AA Health Solutions, LLC DBA Evolve Your Bod

www.evolveyourbod.com

Effective Date: March 2026

THIS NOTICE DESCRIBES HOW MEDICAL INFORMATION ABOUT YOU MAY BE USED AND DISCLOSED AND HOW YOU CAN GET ACCESS TO THIS INFORMATION. PLEASE REVIEW IT CAREFULLY.

I. Who We Are

AA Health Solutions, LLC, doing business as Evolve Your Bod (“Evolve,” “we,” “our,” or “us”), operates as a Management Services Organization (MSO) and healthcare coordination platform. Evolve partners with independent, licensed healthcare professionals, medical groups, and partner clinics to coordinate healthcare services across four care models: Telehealth (TH), In-Person Visits (IPV), Hybrid Consult + IV Therapy (Hybrid), and Mobile IV Therapy (Mobile IV).

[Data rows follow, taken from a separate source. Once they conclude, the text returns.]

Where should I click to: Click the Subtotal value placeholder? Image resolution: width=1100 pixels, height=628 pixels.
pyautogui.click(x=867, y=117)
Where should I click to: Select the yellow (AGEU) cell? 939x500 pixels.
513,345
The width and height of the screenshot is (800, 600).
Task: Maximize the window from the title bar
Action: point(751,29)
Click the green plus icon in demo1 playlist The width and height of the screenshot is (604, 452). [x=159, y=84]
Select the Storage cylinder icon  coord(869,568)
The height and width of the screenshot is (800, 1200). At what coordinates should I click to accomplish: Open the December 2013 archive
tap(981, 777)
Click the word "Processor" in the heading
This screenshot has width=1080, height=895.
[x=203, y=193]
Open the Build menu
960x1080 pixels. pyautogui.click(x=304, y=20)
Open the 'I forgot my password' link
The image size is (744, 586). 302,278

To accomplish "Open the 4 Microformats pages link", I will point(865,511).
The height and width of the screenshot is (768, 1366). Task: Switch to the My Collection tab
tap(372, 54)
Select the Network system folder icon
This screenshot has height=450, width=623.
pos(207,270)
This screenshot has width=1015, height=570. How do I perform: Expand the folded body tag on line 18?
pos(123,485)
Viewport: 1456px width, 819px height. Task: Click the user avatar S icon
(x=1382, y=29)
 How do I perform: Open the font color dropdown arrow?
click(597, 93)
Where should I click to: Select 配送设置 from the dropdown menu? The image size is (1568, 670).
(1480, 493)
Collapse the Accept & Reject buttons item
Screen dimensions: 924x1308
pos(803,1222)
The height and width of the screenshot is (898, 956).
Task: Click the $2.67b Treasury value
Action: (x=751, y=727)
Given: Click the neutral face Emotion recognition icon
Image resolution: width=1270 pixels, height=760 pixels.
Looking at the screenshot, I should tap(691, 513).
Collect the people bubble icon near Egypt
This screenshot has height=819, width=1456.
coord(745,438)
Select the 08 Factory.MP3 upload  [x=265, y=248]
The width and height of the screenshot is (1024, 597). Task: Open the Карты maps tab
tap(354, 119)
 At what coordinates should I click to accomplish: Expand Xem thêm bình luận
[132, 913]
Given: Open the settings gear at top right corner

Evolve does not directly practice medicine, prescribe medications, or provide clinical care. All medical services are rendered by independent, licensed healthcare providers and medical groups.

This Notice of Privacy Practices (“Notice”) outlines how Evolve Your Bod and its affiliated healthcare professionals collect, use, share, and safeguard your Protected Health Information (PHI) in accordance with the Health Insurance Portability and Accountability Act (HIPAA), the Texas Medical Records Privacy Act (Health & Safety Code Chapter 181), and other applicable federal and state laws.

This is the sole, authoritative Notice of Privacy Practices for Evolve Your Bod. It supersedes any prior versions, including any abbreviated notice that may have previously appeared on the HIPAA Compliance page of our website.

II. Our Legal Responsibilities

We are legally required to:

– Maintain the privacy of your Protected Health Information (PHI).

– Provide you with this Notice explaining our legal duties and privacy practices.

– Follow the terms of this Notice currently in effect.

– Notify you if a breach of unsecured PHI occurs that may have compromised the privacy or security of your information. We will provide breach notification as required by HIPAA and applicable state law, including the identity of the information involved, what we are doing in response, and what you can do to protect yourself.

III. How Your Information May Be Used or Shared Without Your Written Authorization

Certain uses and disclosures of PHI do not require your written permission. These include the following:

A. Treatment

We may use and disclose your PHI to provide, coordinate, and manage your healthcare. This includes sharing information with healthcare providers, medical groups, partner clinics, satellite site clinical staff, mobile IV nurses, pharmacies, and laboratories involved in your care. The specific entities that receive your PHI depend on your care model:

– Telehealth (TH): Your PHI may be shared with the affiliated Medical Group and assigned remote provider for your telehealth consultation, and with licensed pharmacies for prescription fulfillment.

– In-Person Visits (IPV): Your PHI may be shared with the partner clinic and its affiliated providers where your visit takes place, and with pharmacies and laboratories as clinically appropriate.

– Hybrid (Consult + IV): Your PHI may be shared with the satellite/facilitating site, on-site clinical staff (such as registered nurses), the rendering Medical Group and remote physician, and with pharmacies and laboratories. On-site staff receive relevant information for vitals collection, intake facilitation, and IV therapy administration under physician direction.

– Mobile IV: Your PHI may be shared with the rendering Medical Group, the ordering physician, and the licensed mobile nurse traveling to your location for IV administration.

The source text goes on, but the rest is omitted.